The CTHSS Precision Machining Program was launched nearly eight decades ago to provide students in grades 9-12 with occupation-specific training, academic instruction, and apprenticeship credit that would meet the needs of Connecticut’s employers. Today, there are 784 students enrolled in the four-year program across 14 schools around the state. Upon completion of the Precision Machining Program, graduating students will be nationally credentialed under the National Institute for Metalworking Skills standards to read engineering blueprints, operate manual machining equipment, and CNC machining and turning centers to produce high quality precision machined components.
Over the last five years, the CTHSS Precision Machining Program has partnered with many of the state’s Manufacturing Associations, including the New Haven Manufacturers Association and many Connecticut-based manufacturers – like Straton Industries, Alloy Engineering, and Excello Tool – in the greater Bridgeport area, to increase the rigor of the curriculum and to teach skills needed in today’s precision machining work environment.

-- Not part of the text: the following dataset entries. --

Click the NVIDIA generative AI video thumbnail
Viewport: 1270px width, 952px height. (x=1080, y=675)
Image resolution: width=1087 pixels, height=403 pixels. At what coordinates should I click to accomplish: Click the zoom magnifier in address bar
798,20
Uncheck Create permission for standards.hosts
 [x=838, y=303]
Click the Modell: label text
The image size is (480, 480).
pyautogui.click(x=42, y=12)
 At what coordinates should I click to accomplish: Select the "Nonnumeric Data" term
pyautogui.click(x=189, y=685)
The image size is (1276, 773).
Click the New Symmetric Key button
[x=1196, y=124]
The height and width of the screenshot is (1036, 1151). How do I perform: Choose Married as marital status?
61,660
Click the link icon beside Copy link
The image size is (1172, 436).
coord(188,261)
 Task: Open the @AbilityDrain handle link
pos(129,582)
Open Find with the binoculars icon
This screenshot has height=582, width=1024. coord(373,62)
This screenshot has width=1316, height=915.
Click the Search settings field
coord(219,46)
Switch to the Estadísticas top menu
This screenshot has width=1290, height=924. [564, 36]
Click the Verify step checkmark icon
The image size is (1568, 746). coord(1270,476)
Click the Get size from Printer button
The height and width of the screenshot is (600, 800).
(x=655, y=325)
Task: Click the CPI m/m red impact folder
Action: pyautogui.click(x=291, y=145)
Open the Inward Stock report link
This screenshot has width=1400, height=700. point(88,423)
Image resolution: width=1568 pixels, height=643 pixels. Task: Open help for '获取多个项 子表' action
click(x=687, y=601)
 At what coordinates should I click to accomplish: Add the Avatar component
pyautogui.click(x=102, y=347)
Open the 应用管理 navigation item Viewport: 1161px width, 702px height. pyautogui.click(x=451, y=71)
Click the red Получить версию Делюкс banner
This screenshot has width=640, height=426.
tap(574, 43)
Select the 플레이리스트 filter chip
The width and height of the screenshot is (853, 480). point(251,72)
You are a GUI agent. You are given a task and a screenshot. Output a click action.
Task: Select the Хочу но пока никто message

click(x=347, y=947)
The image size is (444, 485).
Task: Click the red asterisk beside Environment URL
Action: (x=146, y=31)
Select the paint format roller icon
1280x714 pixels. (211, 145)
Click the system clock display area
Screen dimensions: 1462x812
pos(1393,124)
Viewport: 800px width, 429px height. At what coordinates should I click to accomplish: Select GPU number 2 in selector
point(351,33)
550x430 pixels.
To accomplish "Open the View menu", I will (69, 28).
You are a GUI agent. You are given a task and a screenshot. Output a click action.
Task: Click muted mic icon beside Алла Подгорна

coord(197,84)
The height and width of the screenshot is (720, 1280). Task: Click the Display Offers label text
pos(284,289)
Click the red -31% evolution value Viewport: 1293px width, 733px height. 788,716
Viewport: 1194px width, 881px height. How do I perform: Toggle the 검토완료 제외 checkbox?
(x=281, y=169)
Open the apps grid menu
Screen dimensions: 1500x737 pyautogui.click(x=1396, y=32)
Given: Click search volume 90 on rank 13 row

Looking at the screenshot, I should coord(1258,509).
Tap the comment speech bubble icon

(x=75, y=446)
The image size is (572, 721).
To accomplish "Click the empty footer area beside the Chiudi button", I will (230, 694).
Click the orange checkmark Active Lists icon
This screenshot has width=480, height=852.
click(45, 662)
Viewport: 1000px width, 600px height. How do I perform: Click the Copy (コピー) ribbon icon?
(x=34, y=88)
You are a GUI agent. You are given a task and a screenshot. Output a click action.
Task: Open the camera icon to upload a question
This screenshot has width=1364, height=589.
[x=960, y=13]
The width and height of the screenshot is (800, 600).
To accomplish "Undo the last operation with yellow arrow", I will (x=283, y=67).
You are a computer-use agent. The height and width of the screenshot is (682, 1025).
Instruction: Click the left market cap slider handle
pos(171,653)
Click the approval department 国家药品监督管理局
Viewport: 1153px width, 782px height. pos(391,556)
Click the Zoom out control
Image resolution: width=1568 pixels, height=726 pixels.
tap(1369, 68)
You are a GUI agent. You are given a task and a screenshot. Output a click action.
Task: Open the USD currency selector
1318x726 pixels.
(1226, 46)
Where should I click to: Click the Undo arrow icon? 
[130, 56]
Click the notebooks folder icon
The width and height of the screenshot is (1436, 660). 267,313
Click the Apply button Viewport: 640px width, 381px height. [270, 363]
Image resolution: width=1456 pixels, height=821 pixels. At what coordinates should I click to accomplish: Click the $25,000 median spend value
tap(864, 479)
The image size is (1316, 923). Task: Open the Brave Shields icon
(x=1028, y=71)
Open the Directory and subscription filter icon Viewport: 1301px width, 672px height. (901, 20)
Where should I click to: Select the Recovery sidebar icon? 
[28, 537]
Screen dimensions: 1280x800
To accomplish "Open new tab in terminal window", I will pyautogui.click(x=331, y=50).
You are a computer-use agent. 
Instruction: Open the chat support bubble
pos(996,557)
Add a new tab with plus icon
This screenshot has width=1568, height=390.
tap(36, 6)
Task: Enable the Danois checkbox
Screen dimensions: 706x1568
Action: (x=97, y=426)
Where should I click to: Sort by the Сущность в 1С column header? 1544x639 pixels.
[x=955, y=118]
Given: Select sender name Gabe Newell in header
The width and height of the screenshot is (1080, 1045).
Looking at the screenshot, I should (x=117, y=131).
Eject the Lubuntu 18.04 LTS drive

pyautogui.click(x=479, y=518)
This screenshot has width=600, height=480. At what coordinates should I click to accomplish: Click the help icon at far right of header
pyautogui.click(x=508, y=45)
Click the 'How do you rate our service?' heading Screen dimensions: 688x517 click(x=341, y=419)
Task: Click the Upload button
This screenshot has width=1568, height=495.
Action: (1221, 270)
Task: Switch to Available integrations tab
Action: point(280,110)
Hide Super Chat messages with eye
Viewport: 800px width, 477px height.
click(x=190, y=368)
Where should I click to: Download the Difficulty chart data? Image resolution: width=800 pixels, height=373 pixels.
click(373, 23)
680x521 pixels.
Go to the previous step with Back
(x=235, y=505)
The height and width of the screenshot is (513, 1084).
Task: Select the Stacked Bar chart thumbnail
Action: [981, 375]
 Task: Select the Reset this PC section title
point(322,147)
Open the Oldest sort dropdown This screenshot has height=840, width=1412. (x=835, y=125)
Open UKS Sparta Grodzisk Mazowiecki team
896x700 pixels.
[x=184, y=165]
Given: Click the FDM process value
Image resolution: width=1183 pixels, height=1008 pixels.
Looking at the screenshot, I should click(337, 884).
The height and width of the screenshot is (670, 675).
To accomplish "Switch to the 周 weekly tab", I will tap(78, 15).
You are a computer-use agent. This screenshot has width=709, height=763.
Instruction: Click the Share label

CTHSS recently secured $10 million from the state bond commission to replace outdated machining equipment and increase the number of CNC machines among its schools. In September of 2015, CTHSS used $1 million of the allocated funds to open a Precision Machining Program at Bullard Havens Technical High School in Bridgeport. To date, 11 students at the Bridgeport school have chosen precision machining as a career path and are slated to graduate workforce-ready in the spring of 2019.
“Connecticut manufacturers make the greatest products in the world,” said Murphy. “But our state’s manufacturers need to have workers with the right skills to build in-demand products. Thankfully, CTHSS is working hard to fix the problem – they’re building a pipeline of credentialed and dedicated young workers who are excited about manufacturing and who understand the rewards of launching careers in the manufacturing workforce. CTHSS’s Precision Machining Program is setting our students, our businesses, and our state up to thrive – they are a true model of success.”
John Murphy, Manufacturing Technologies Education Consultant for the Connecticut Technical High School System, said, “Enrollment in the CTHSS precision machining program has increased approximately 26% since 2009 due to the great partnerships we have within our state promoting manufacturing. This new classroom with continue to promote the fundamental mission of the CTHSS supporting workforce development for the State of Connecticut by providing the manufacturing pipeline with qualified, credentialed graduates.”
The manufacturing industry plays a crucial role throughout Connecticut communities, creating new jobs and accelerating our state’s economic recovery. Today, Connecticut’s 4,602 manufacturers account for 10.2% of the state’s jobs and 87% of the state’s total exports. In order to protect and grow manufacturing jobs in Connecticut, Murphy has introduced two pieces of legislation that aim to strengthen existing standards and prioritize the purchase of American-made goods, the 21st Century Buy American Act and the American Jobs Matter Act.